Description of the task: All lines holding the string "Toggle" should be copied from the data below.

(Items from a dataset)
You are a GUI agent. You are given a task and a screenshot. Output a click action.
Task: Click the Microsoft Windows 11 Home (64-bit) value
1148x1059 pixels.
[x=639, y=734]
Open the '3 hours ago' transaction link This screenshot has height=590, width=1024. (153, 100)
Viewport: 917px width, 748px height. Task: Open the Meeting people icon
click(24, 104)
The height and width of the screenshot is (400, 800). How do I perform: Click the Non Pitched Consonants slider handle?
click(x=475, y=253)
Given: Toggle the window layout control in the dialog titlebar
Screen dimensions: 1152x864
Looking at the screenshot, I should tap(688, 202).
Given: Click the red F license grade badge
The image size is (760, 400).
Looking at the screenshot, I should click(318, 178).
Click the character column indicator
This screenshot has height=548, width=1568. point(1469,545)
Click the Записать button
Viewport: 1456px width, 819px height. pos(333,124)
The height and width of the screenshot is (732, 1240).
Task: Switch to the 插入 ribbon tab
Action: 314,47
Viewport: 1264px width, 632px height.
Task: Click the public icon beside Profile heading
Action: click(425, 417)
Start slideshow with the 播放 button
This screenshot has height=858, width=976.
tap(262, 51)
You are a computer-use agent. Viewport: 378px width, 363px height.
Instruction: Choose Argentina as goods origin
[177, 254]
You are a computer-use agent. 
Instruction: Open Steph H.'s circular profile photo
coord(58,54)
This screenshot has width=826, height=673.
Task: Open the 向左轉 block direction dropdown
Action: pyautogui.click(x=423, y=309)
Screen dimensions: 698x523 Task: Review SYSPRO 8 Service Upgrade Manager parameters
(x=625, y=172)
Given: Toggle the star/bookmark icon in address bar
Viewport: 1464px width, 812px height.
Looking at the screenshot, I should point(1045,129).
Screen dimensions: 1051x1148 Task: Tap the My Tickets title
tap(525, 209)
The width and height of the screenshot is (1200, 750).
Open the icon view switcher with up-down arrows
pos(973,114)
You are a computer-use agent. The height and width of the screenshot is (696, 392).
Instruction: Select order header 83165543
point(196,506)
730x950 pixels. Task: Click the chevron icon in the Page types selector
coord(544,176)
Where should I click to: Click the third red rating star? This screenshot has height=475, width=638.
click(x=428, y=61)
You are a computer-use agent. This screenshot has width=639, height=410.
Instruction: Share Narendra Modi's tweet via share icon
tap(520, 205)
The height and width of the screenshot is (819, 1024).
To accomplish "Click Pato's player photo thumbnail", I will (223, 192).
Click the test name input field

Problem solution:
Given: Toggle the window layout control in the dialog titlebar
Given: Toggle the star/bookmark icon in address bar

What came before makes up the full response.